## THE PROBLEM:
Copy the records below verbatim, from the line containing "Select the Import connectivity mode" through the line containing "coord(322,335)", including both of those lines. Omit the pictures.

## DATA PROVIDED:
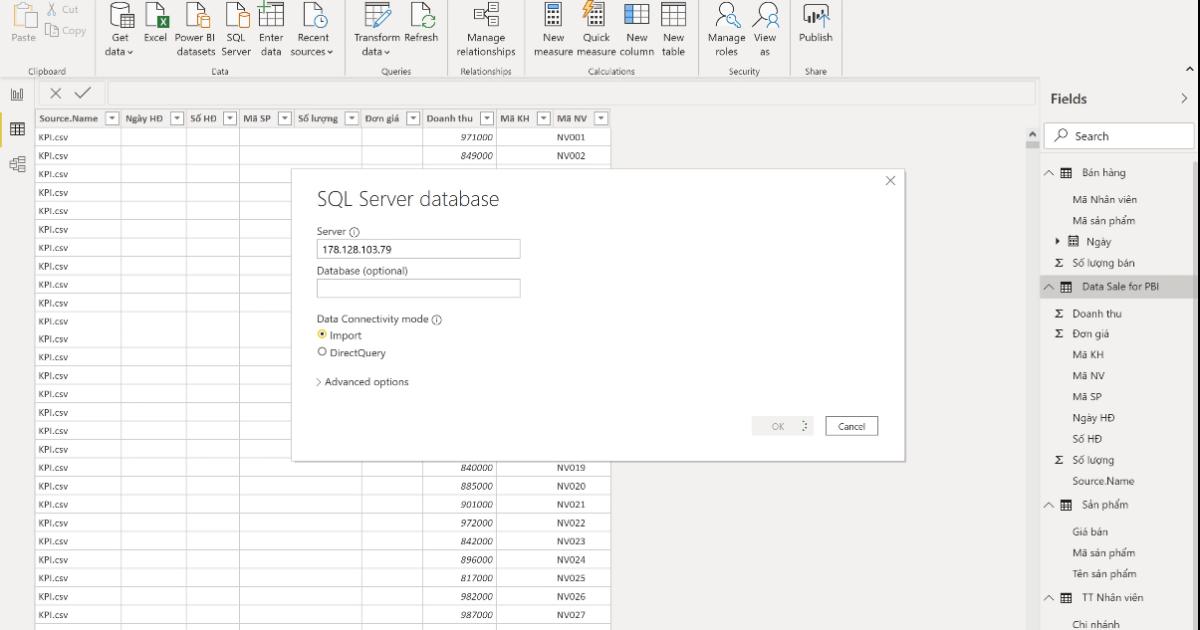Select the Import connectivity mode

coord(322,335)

--

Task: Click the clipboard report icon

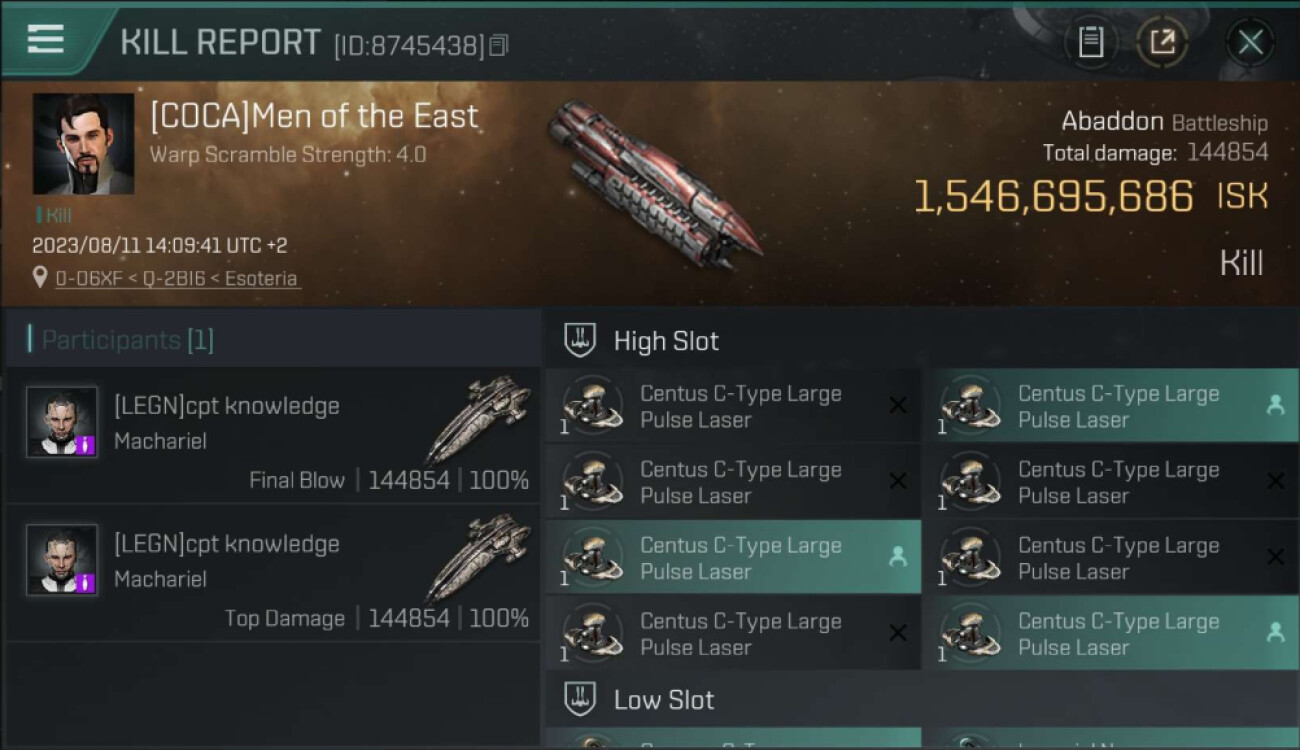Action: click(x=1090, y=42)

--

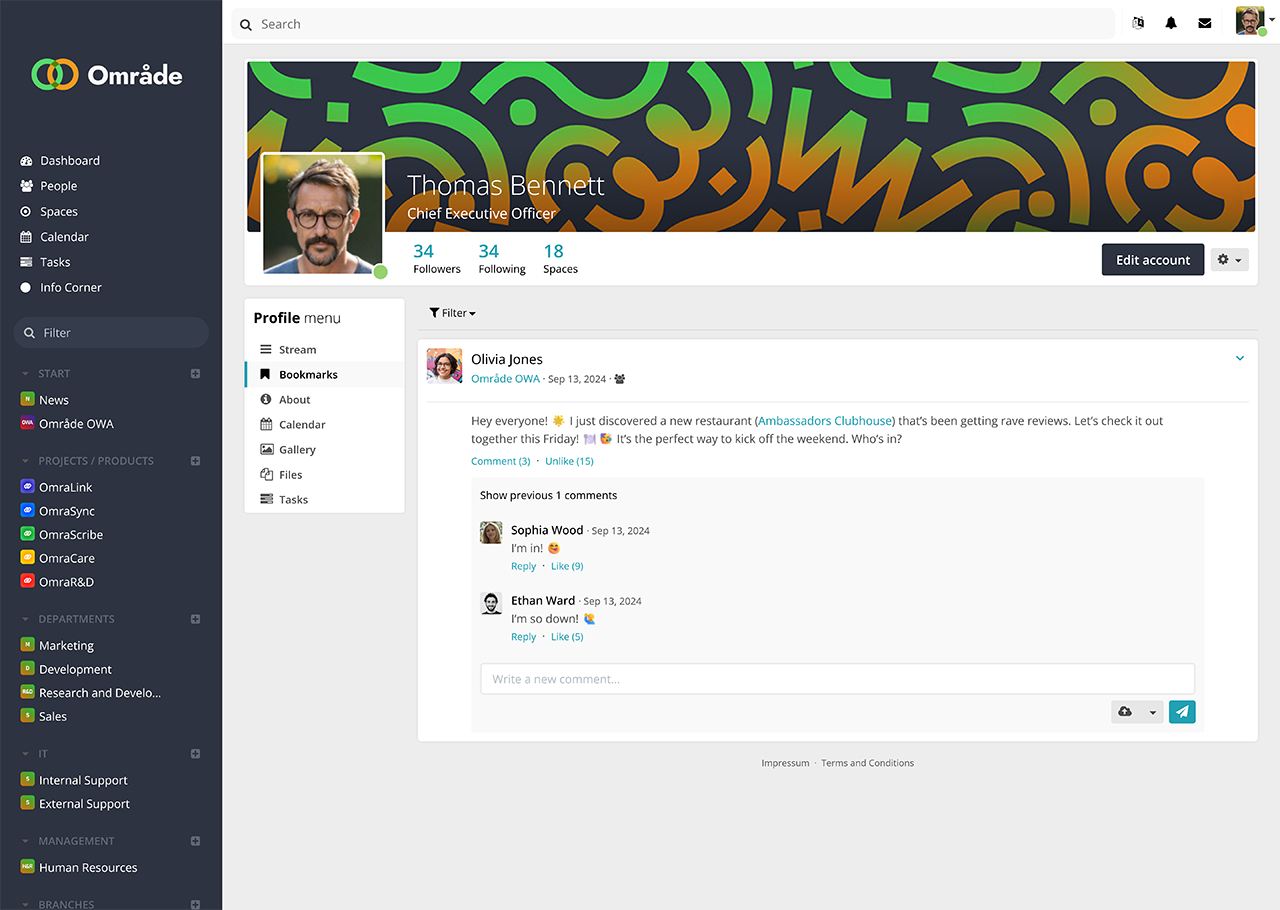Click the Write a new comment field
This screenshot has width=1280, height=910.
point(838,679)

## SOLUTION:
Select the Import connectivity mode

coord(322,335)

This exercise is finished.